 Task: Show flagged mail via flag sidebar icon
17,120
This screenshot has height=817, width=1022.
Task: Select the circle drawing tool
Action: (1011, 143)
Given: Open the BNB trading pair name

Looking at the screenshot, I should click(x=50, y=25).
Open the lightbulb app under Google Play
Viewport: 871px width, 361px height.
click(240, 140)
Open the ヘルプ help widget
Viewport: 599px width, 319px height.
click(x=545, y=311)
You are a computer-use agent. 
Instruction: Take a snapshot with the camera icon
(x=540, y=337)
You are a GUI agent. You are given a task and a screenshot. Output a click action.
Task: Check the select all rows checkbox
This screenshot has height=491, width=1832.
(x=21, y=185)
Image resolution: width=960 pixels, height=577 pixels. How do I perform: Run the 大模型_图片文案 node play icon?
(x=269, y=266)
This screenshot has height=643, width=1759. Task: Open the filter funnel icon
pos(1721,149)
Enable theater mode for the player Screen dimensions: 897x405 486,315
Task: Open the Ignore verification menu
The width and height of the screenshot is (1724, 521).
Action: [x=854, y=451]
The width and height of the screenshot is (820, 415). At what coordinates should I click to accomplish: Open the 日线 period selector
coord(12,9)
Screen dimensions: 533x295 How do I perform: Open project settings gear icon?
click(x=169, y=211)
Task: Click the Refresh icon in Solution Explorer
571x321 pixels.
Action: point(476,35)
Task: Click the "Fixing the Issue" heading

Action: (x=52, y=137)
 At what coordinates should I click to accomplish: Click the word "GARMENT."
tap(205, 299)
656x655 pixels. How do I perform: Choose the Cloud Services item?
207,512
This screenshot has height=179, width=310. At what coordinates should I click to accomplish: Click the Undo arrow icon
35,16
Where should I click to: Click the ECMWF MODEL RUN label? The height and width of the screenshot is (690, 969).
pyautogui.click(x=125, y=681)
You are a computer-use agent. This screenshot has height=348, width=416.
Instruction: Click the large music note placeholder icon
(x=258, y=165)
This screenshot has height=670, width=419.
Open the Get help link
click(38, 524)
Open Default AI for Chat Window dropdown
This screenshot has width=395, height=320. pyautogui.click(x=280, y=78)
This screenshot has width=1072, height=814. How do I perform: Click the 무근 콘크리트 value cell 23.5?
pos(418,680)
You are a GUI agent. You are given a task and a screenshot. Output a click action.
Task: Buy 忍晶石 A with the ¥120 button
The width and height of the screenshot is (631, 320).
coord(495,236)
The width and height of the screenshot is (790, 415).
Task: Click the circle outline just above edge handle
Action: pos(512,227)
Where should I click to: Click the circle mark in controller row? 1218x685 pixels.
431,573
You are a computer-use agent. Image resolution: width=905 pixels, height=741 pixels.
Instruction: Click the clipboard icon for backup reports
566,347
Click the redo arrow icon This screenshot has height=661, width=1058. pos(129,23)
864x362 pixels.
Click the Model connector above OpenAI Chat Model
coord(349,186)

┄┄┄┄┄┄┄┄┄┄

*Exercise*
Your reply should consist of one number: how many lines of the material above include the word "computer".

*Answer below*
3